- _REQUIRED ACTIONS_:
1. In the UP health review article, rewrite the paragraph starting "Officials informed the meeting" as a short list that keeps its main figures.
2. From the UP health review article, quote the text word for word from "He also directed that work" up to and including "the same period.".
3. Check each statement against the UP health review article. Answer yes or no, and quote the exact words that settle it.
(a) MBBS seats went from 5,390 to 12,800.
(b) Hospitals may not stock medicines with less than six months' expiry.
(c) 6,480 hospitals in Uttar Pradesh are enrolled under the Ayushman Bharat scheme.

- _EXERCISE PASSAGE_:
Yogi Adityanath reviews UP health dept, pushes tech-driven medical services
Synopsis
Key Takeaways
Uttar Pradesh Chief Minister Yogi Adityanath on Tuesday, 26 May chaired a comprehensive review of the state's health and medical education departments in Lucknow, directing officials to fast-track service delivery and integrate modern technology across the healthcare network. The review underscored the government's push to make quality healthcare accessible to the state's vast population.
Key Directives from the Chief Minister
Adityanath called for strengthening medical colleges, nursing institutions, and super-speciality services through modern technology, improved human resources, and effective management. 'The objective of medical education is not merely to increase the number of institutions, but to provide the state with trained doctors, specialists, and quality healthcare workers. Modern equipment, expert faculty, and research activities should be promoted in medical institutions,' he told officials.
He also directed that work on under-construction medical colleges and health facilities be expedited, stating that 'all projects should be completed within the stipulated timeframe so that the public can soon benefit from better healthcare facilities.'
Scale of UP's Health Infrastructure
Officials informed the meeting that the state currently operates 108 district hospitals, 106 specialised hospitals, 976 Community Health Centres, 3,757 Primary Health Centres, and 27,668 health sub-centres. In 2025-26, government hospitals delivered 26.41 crore OPD services and 1.23 crore IPD services, while conducting 24.33 crore pathology tests.
On the medical education front, postgraduate seats have grown from 1,344 to 5,067 over the last 10 years, while MBBS seats rose from 5,390 to 12,800. Super-speciality seats recorded a near 165 percent increase in the same period.
Ayushman Bharat and Free Treatment
The Chief Minister highlighted that the Ayushman Bharat scheme is emerging as the most significant financial safety net for poor and vulnerable families in the state. As of the review, 6,480 hospitals are enrolled under the scheme in Uttar Pradesh, and more than 96.75 lakh free treatments have been provided so far. Adityanath stressed the importance of timely payments to empanelled hospitals to sustain service quality.
Medicine Quality, TB Eradication, and Contractual Doctors
On medicine quality, the Chief Minister issued strict instructions that medicines with less than 3 months' expiry must not be stocked in hospitals and should be replaced with fresh supply immediately. He also directed that payments to ambulance operators be cleared on time.
Adityanath called for converting the TB eradication campaign into a mass movement, directing that schools, colleges, and voluntary organisations be actively involved. Notably, he also instructed officials to raise the honorarium of contractual MBBS doctors to attract better talent into government health services — a move that addresses a longstanding retention challenge in rural and semi-urban facilities.
What Comes Next
The directives signal a shift from infrastructure expansion alone toward accountability in delivery and outcomes. With Uttar Pradesh operating one of India's largest public health networks, the emphasis on technology integration, research linkages, and timely financial settlements points to a governance recalibration ahead of the state's next health policy cycle.

- _DATASET CONTENT_:

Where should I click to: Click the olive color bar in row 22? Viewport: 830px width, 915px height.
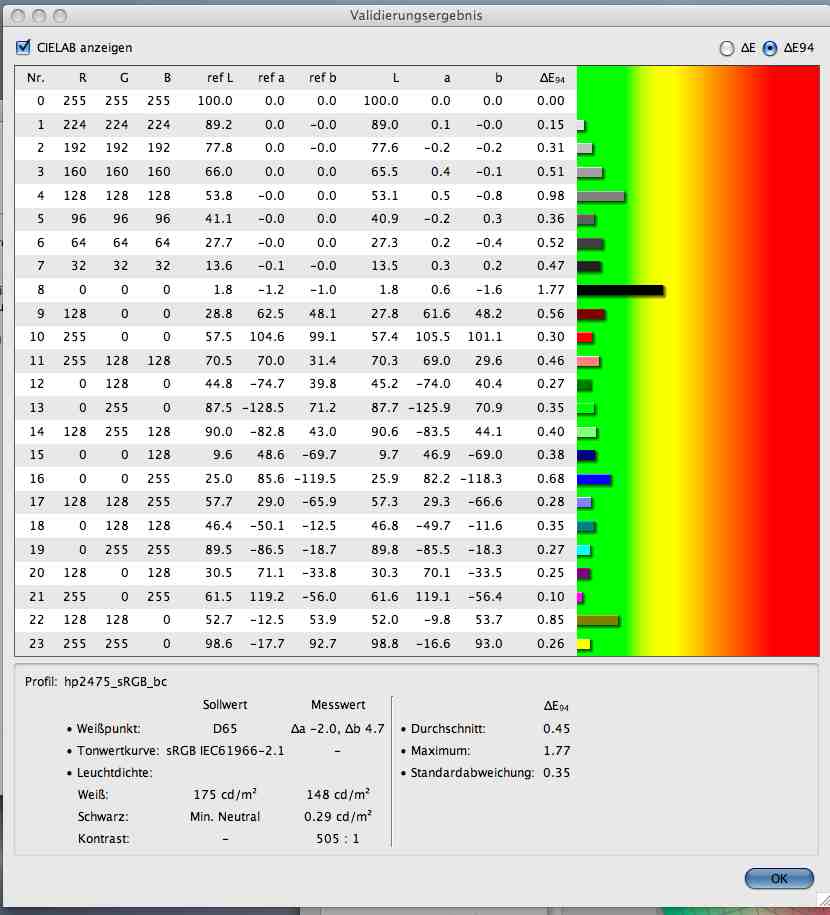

- _ANSWERS BY TASK_:
1.
- District hospitals: 108
- Specialized hospitals: 106
- Community Health Centres: 976
- Primary Health Centres: 3,757
- Health sub-centres: 27,668
- 2025-26 government hospital services: 26.41 crore OPD services, 1.23 crore IPD services and 24.33 crore pathology tests

2.
He also directed that work on under-construction medical colleges and health facilities be expedited, stating that 'all projects should be completed within the stipulated timeframe so that the public can soon benefit from better healthcare facilities.'
Scale of UP's Health Infrastructure
Officials informed the meeting that the state currently operates 108 district hospitals, 106 specialised hospitals, 976 Community Health Centres, 3,757 Primary Health Centres, and 27,668 health sub-centres. In 2025-26, government hospitals delivered 26.41 crore OPD services and 1.23 crore IPD services, while conducting 24.33 crore pathology tests.
On the medical education front, postgraduate seats have grown from 1,344 to 5,067 over the last 10 years, while MBBS seats rose from 5,390 to 12,800. Super-speciality seats recorded a near 165 percent increase in the same period.

3.
(a) Yes: "MBBS seats rose from 5,390 to 12,800"
(b) No: "medicines with less than 3 months' expiry must not be stocked in hospitals"
(c) Yes: "6,480 hospitals are enrolled under the scheme in Uttar Pradesh"